Their argument for doing is compelling. They figure larger purchases like rent or car payments should go through above smaller ones. It feels like the person doing the reordering was a different person from the one setting charges.
Err, their explicit practice is to send through ALL purchases; that's sort of the point of milking the overdraft cow.

The person doing the reordering is exactly the same one setting the charges. The reordering is done to maximize profit.

"Bob, here are five transactions. You must process them all sequentially. No law regulates the order you must process them in. They were received in order A,B,C,D,E, however you need not process them in that order. Processing them in the order C,D,B,A,E maximizes the profit for us, your employer. What order should you process them in, Bob?"

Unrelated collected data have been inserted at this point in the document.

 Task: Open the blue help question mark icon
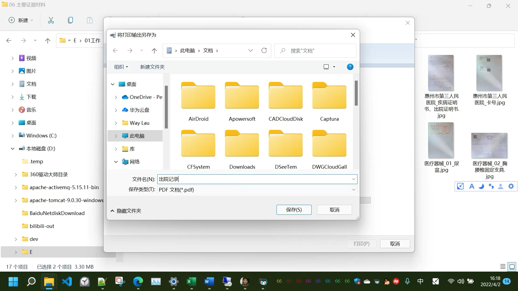pos(350,67)
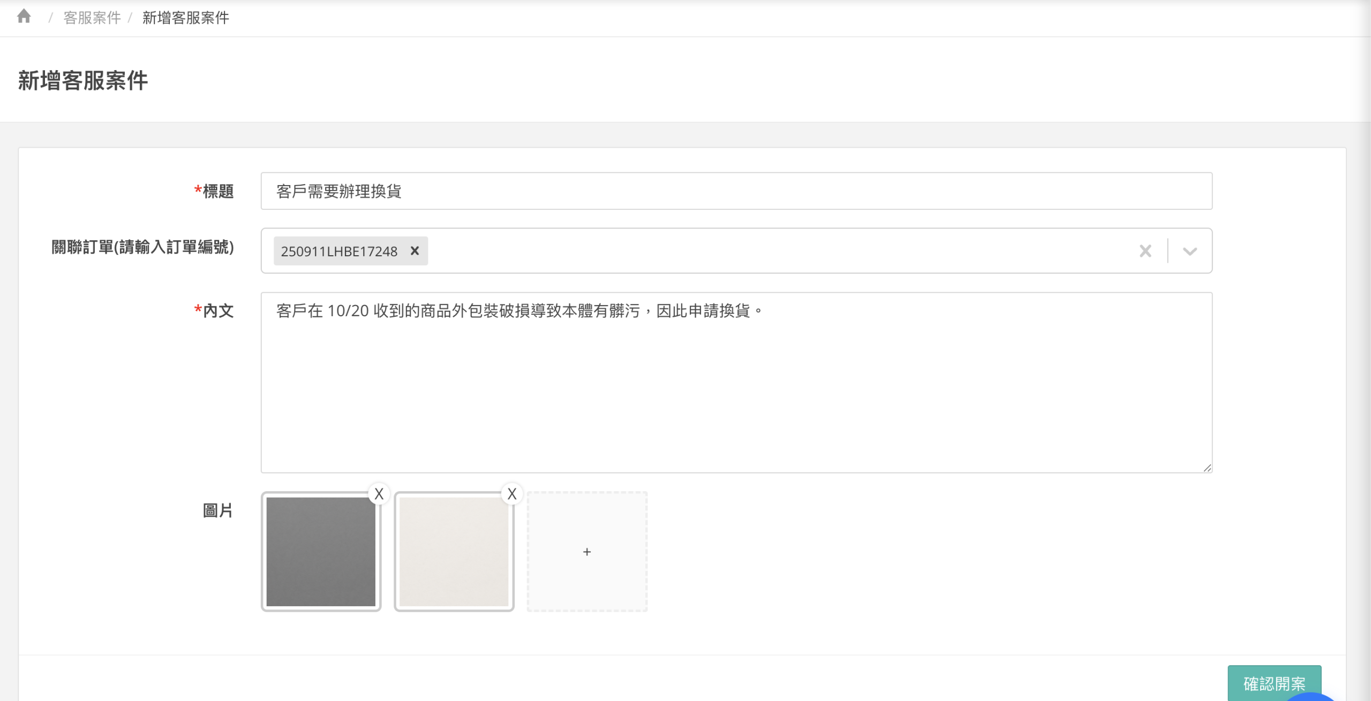Focus the 內文 text area
Image resolution: width=1371 pixels, height=701 pixels.
pyautogui.click(x=736, y=383)
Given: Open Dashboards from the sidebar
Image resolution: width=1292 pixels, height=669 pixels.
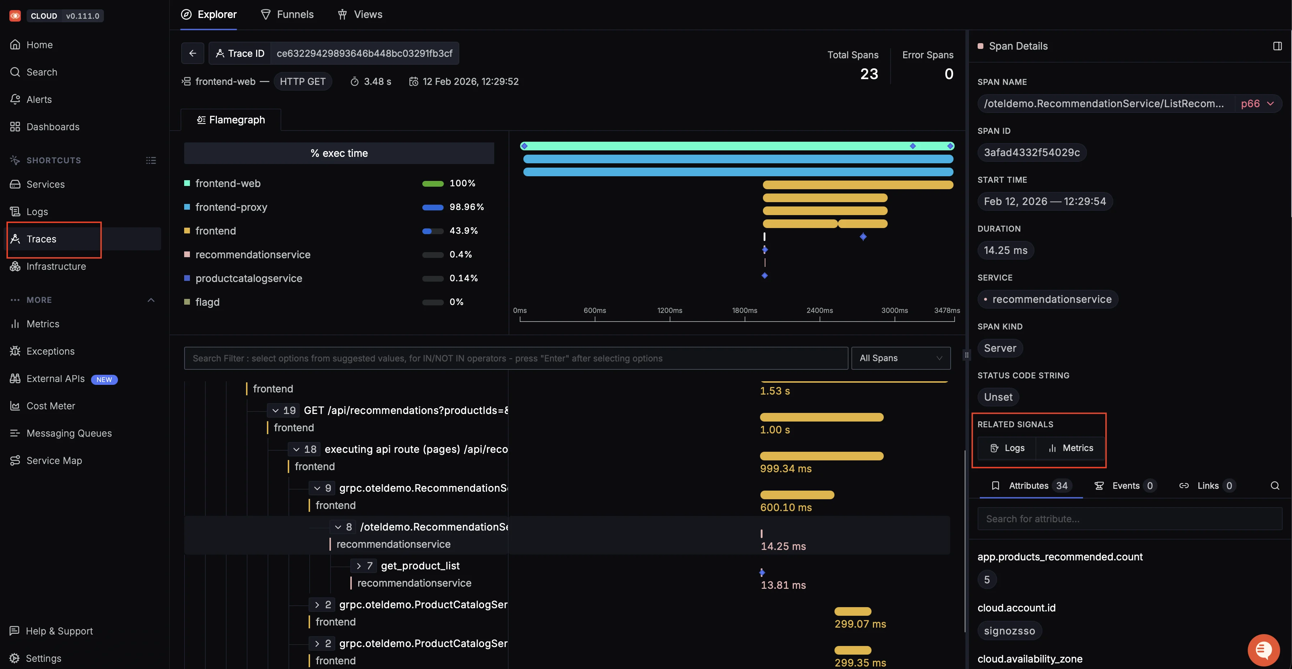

That's a ridiculous argument by the bank.

1. A person has many payments to make, some very large ones, but also some very small ones - and yet the variance in utility of making many of the payments is a lot smaller than the variance in the size of the payments to be made.

2. The utility of a creditor in receiving the majority of their payments is a lot higher than the utility of a creditor in receiving none of their payments.

A person requires BOTH shelter and food.

This month, your payments are:

    1. The food payment is $20.
    2. The rental payment $1000.
Let's say you have only $1000 for the month, and overdraft is turned off.

If the rental payment goes through, you have zero dollars remaining for food, leaving you hungry for the month, and will starve to death without assistance.

If the food payment goes through, you have $980 left. Send the $980 to the landlord and apologise and promise $20 will be sent the next month. Your landlord won't kick you out.

Ergo, largest payments should not go through above smaller ones, if we want to order in a way for the customer's benefit.

Therefore, taking into account of both parties, utility is maximised when a couple of percent of a large payment is skipped rather than when the entire amount of a small payment is skipped.

From the point of the view of the bank where they are usually the ones receiving the largest payments in mortgages and car loans, they will require a lot more customer support staff if there are lots of instances where people pay only 98% of their payments, because that's not a good reason to foreclose on somebody and at the same time they don't want them to continue skipping 1-2% of their payments.

What the bank is saying: Largest payments should go through above smaller ones, for the benefit of the bank!